Last training camp, Clutterbuck was such a blip on the Wild's radar, then-coach Jacques Lemaire barely knew who he was.
But one Marian Gaborik injury later, and Clutterbuck burst onto the scene and refused to leave.
He became a revelation, somebody who would ultimately lead the league with 356 hits. The consistency of his physical play was extraordinary for a 5-10, 209-pound player. He routinely rattled opposing bodies seven, eight, nine times a night.
He gained notoriety when famed "Hockey Night in Canada" personality Don Cherry called him "Buttercup," for fighting while wearing a visor. He talks smack better than most 10-year vets, once asking Vancouver's Ryan Kesler how it felt "to have your nose resting against your visor the whole game" and asking Colorado's Darcy Tucker to brush his teeth before speaking to him again.
Wild fans fell for him. There was even a half-kidding, grassroots movement to gain Clutterbuck Rookie of the Year votes with a "Ya can't spell Calder without Cal" campaign.
"I don't plan on changing much at all this year," said Clutterbuck, 21. "With the year that went by last year, and the confidence I gained, I think it's going to allow me to maybe score some more while maintaining the same kind of physical play."
That's what the Wild is hoping. Last season, Clutterbuck became the fourth Wild rookie to score at least 10 goals in a season (11), but team officials believe he can take an even bigger step this season.

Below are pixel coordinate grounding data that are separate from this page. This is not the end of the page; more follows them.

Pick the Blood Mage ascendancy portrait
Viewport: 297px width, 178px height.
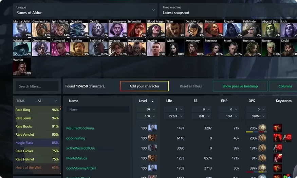[x=156, y=28]
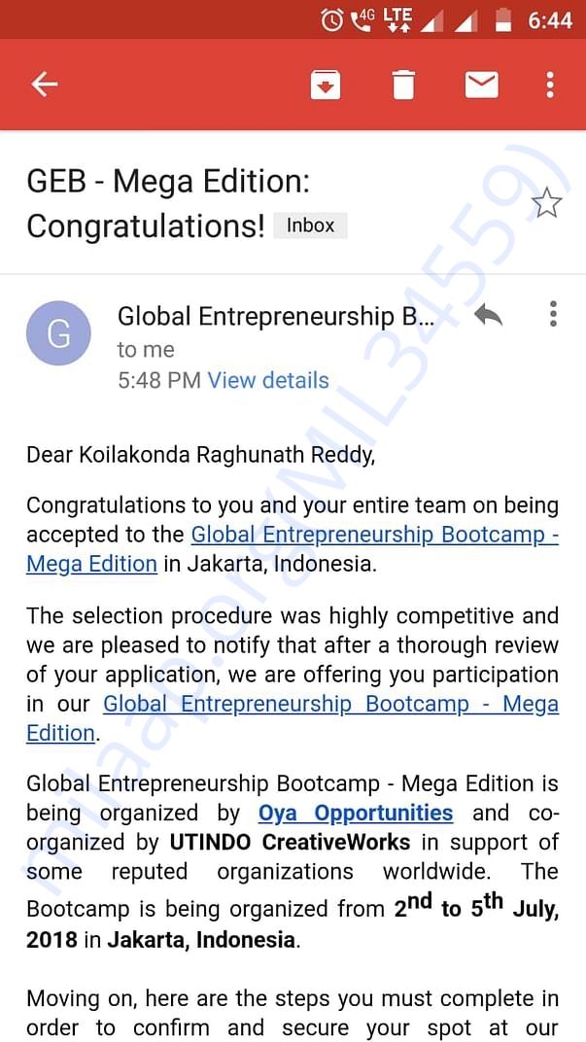Image resolution: width=586 pixels, height=1042 pixels.
Task: Open sender avatar with letter G
Action: (58, 333)
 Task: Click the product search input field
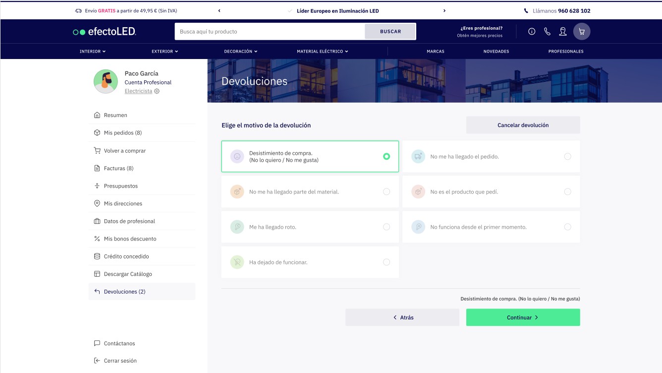click(x=270, y=32)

Playing in Oshawa of the Ontario Hockey League from 2005-07, Clutterbuck played bodyguard to John Tavares, the No. 1 overall pick in June's draft by the New York Islanders.
But Clutterbuck also registered back-to-back 35-goal seasons, scoring a career-high 89 points in 2006-07.

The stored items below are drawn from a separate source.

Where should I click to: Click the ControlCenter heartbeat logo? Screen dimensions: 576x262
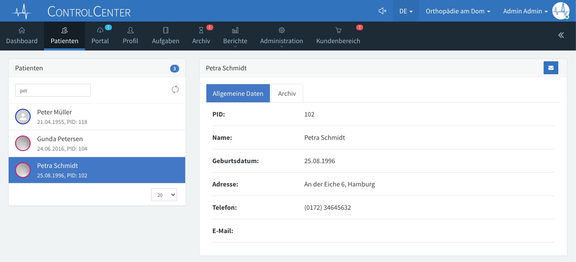[x=22, y=11]

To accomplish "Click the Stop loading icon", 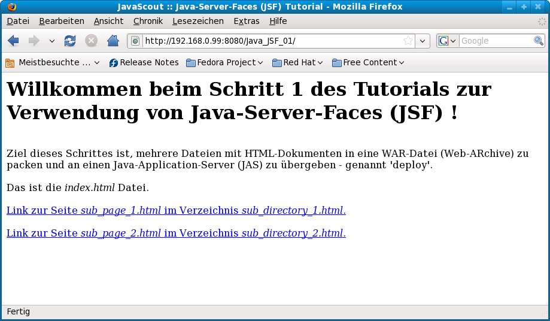I will (x=91, y=41).
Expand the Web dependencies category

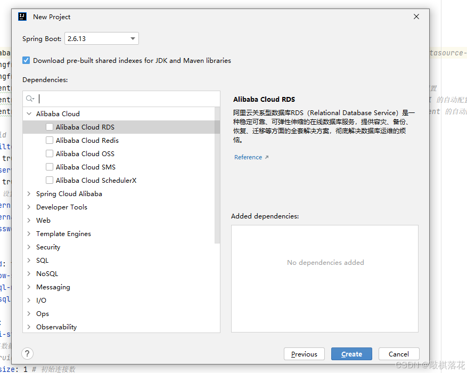29,220
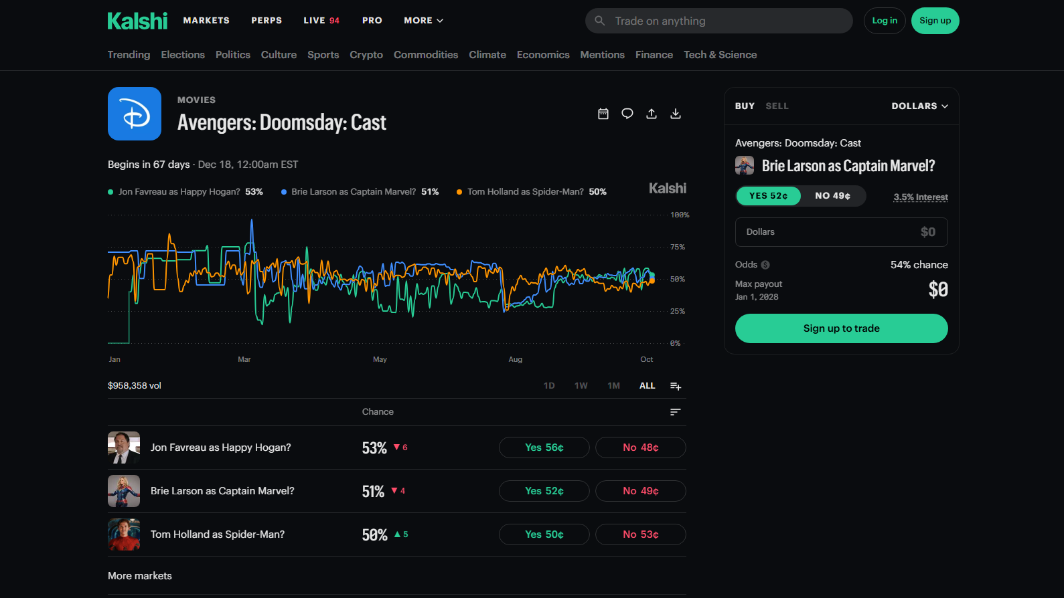
Task: Select the 1W chart range
Action: tap(581, 386)
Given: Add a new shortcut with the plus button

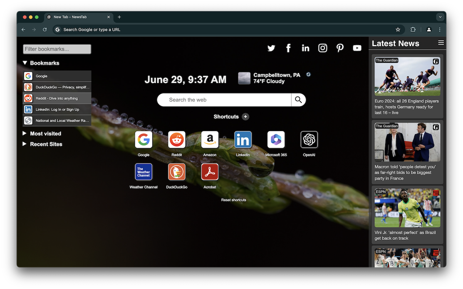Looking at the screenshot, I should pyautogui.click(x=245, y=117).
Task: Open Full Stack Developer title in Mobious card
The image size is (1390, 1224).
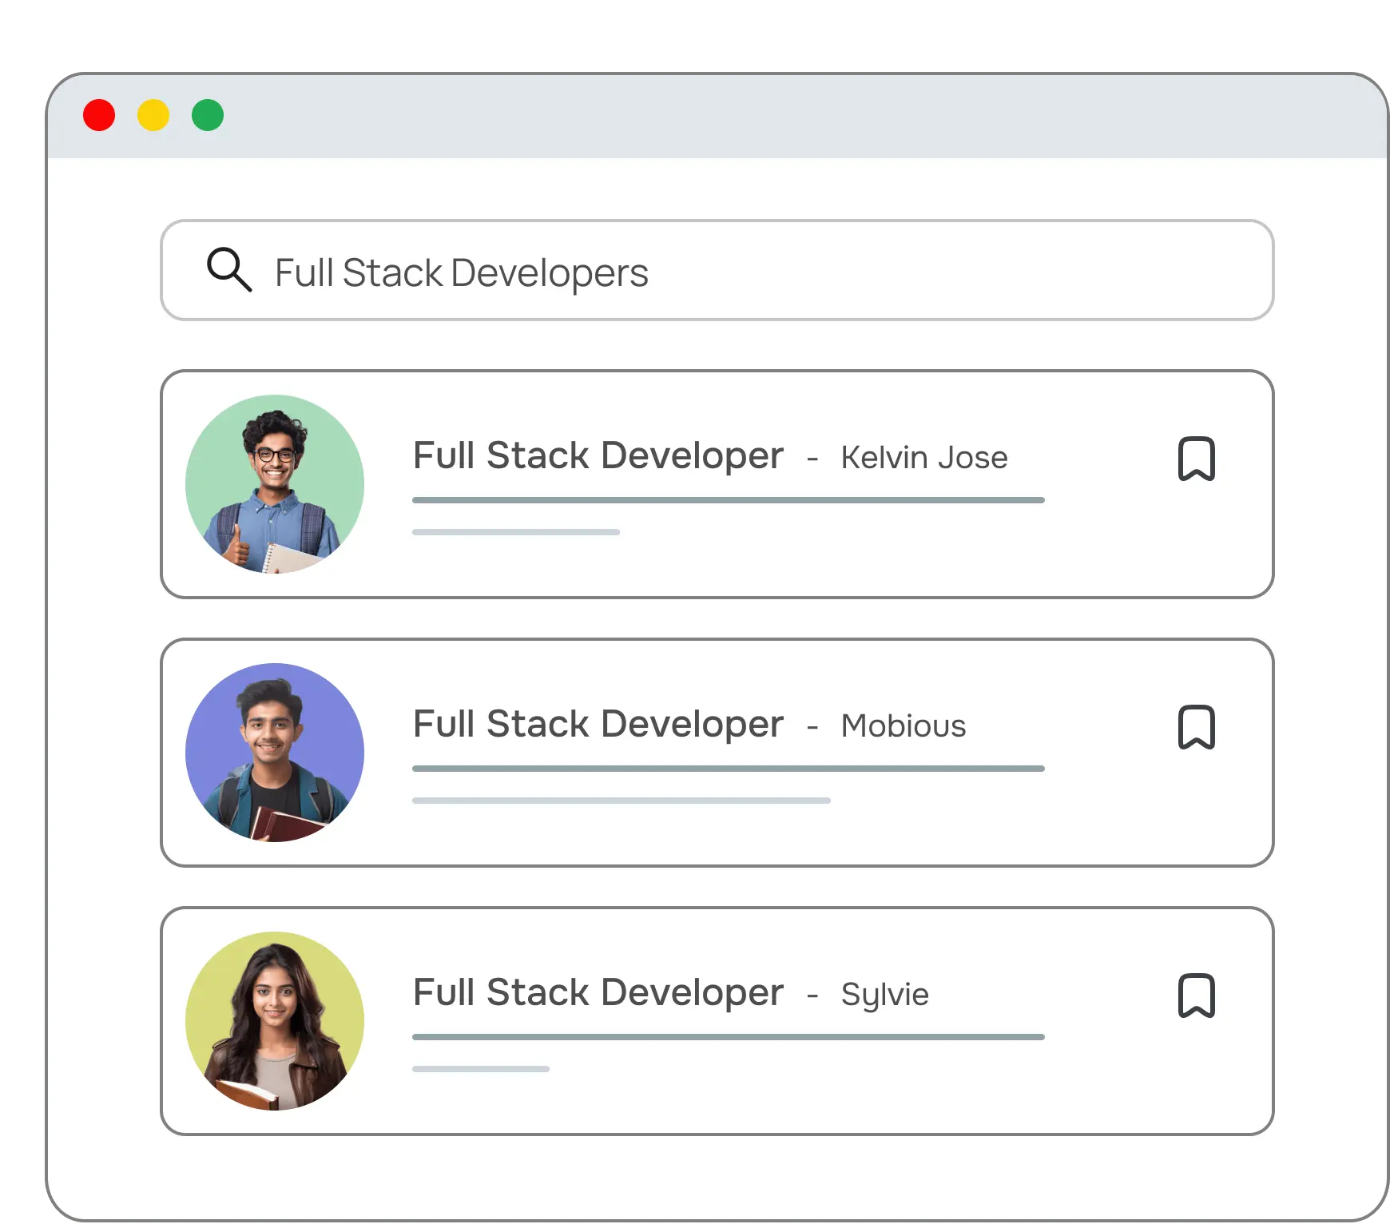Action: point(598,725)
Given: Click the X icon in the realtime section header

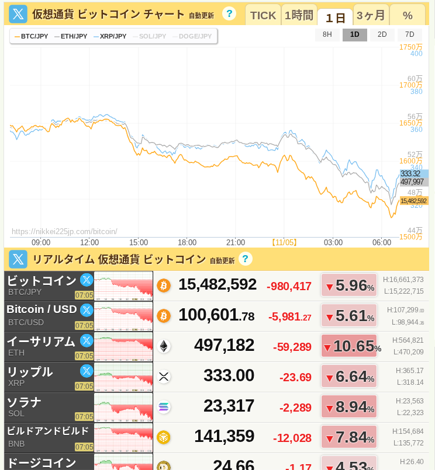Looking at the screenshot, I should 18,259.
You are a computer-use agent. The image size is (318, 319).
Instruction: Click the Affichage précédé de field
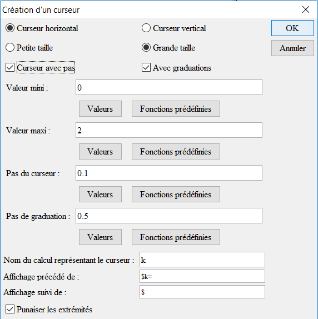click(202, 276)
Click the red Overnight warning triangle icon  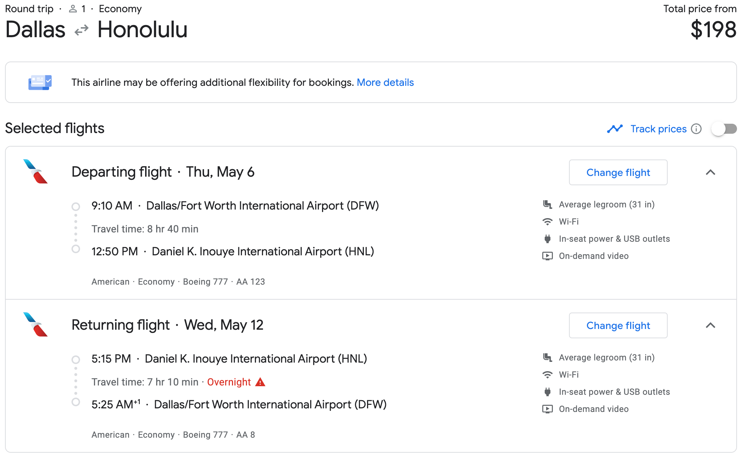pyautogui.click(x=260, y=382)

Coming down the wing, Clutterbuck has one of the best shots on the Wild. And since he's willing to drive the net and plant himself in front of it, the Wild is hoping the 2006 third-round pick can score goals the way he scored twice in last week's preseason game against Columbus.
"I was scouting amateur full time during Cal's draft year, so I've seen his scoring ability," Wild General Manager Chuck Fletcher said. "He's a relentless, tenacious worker and physical presence, but the part of Cal's game we feel will emerge is his offense."

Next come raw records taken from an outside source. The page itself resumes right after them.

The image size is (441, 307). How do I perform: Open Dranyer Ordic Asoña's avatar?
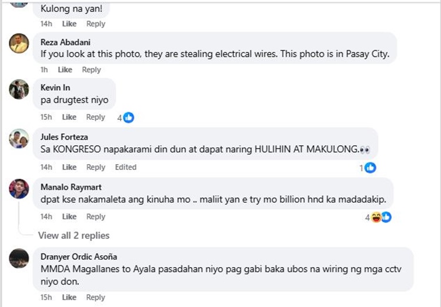(x=19, y=258)
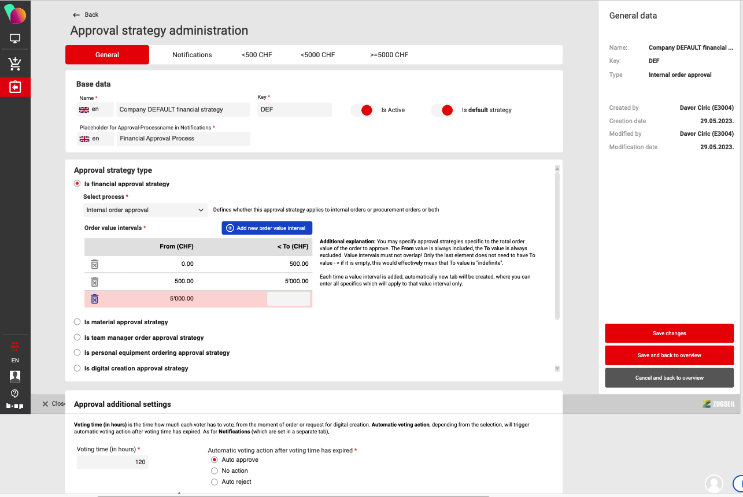The width and height of the screenshot is (743, 497).
Task: Open the Select process dropdown
Action: (145, 210)
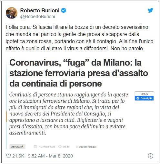This screenshot has width=160, height=164.
Task: Click the article summary paragraph in italics
Action: pyautogui.click(x=69, y=114)
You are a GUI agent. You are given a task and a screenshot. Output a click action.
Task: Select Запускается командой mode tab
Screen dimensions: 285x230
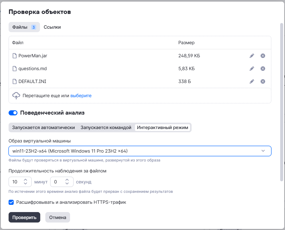pyautogui.click(x=106, y=127)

Clutterbuck, who said he feels more comfortable this training camp, knows it's important to balance out his game, especially because he can become a restricted free agent next summer.
"It'll be great if it happened this year because I've got a lot of things going on and there's an opportunity for me to maybe sign a one-way contract next summer," Clutterbuck said. "I just want to help this year. This year we might need a guy like me to come up with a big night."
But Clutterbuck's focus on offense doesn't mean he'll get away from what got him to the NHL. He has gained a reputation as a superpest, both because of his motor mouth and if opponents don't keep their heads up when he's on the ice, it won't be pretty.
And speaking of those heads, Clutterbuck adores getting into them, like Sunday when an angry Chicago defenseman threw Clutterbuck's stick at him after being checked.
"It makes it fun for me. It's kind of like I've got this following," Clutterbuck said. "I'm skating around and they're looking at me, worried about me. If they're thinking about me and I'm not even touching the puck, then that's one more thing they've got to think about.
"And in this league, if you're thinking about too many things at one time, you're going to make mistakes."
Because of his reputation, Clutterbuck knows he might become a marked man during his sophomore season.
"Am I worried? No," he said. "It's been that way in every single jump that I've made. ... In the AHL, you play certain teams so many times that come January, I was pretty much a marked guy already. Juniors same thing, so it's something I'm used to. I'll keep them out of my kitchen and I don't care if they hate me.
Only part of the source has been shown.